As for your paraphrased definition of morality and concerns regarding moral issues,

morality
principles concerning the distinction between right and wrong or good and bad behavior.

Right and wrong are inherently subjective judgments.

Thank you for taking the time to read my research points and recorded numbers found in my beginner's knowledge quest. I look forward to writing more on this subject and would be grateful to connect with you on Discord for a further chat regarding your knowledge of the upper-level financial workings with Steemit.

Right and wrong are inherently subjective judgments.

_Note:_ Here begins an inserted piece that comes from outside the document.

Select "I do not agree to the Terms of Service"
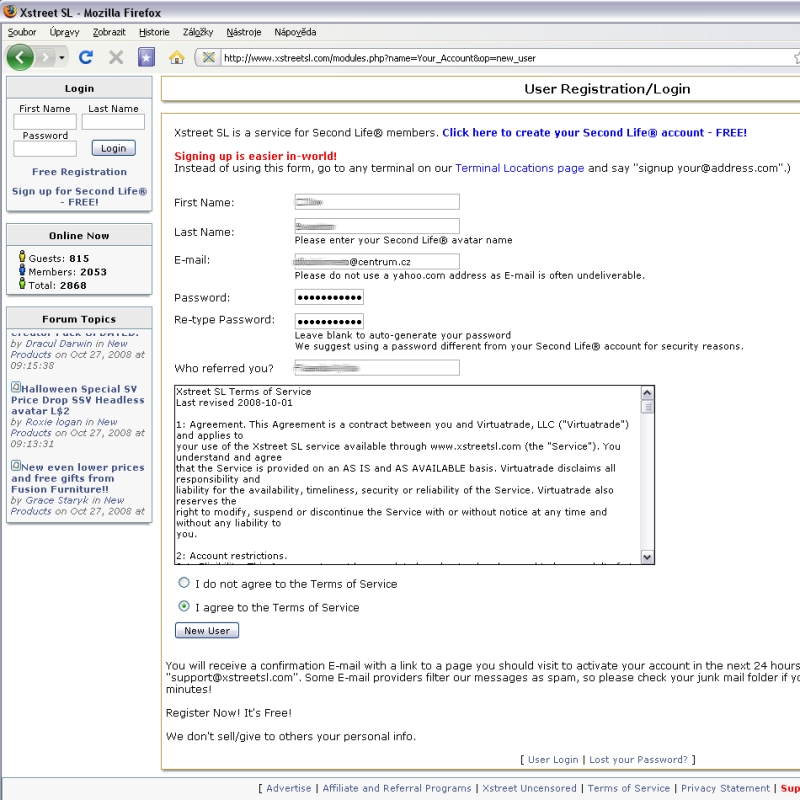800x800 pixels. coord(183,583)
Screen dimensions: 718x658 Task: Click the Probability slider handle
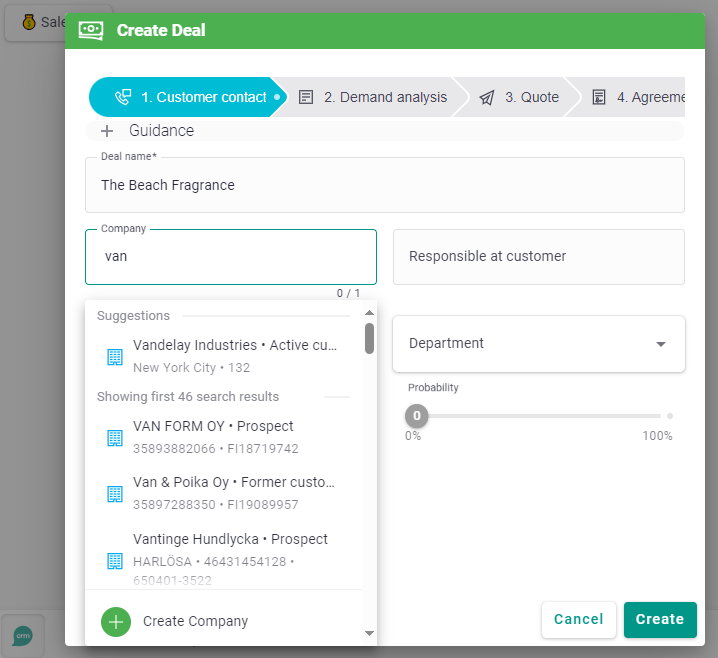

Yes, but one of the hallmarks of moral judgments is that you can't just shrug at people doing what you find to be "wrong." Unlike other subjective personal evaluations.

I agree with you here. I've had a similar-perspective argument with one increasingly belligerent debater who asked me "WHAT WOULD YOU DO IF SOMEONE WERE PUTTING CIGARETTES OUT ON YOUR DOG!?!?!?!" I realized then that my response to moral disagreements may be different than others' approach.

While I'm not the type of police someone's actions that I believe are wrong based on my personal moral convictions, I'm more apt to investigate to fully understand that person's perspective, to see their why, and once I feel I have a sound grasp of their experience, I then make a decision as to how I will move forward to right the wrong in a constructive manner.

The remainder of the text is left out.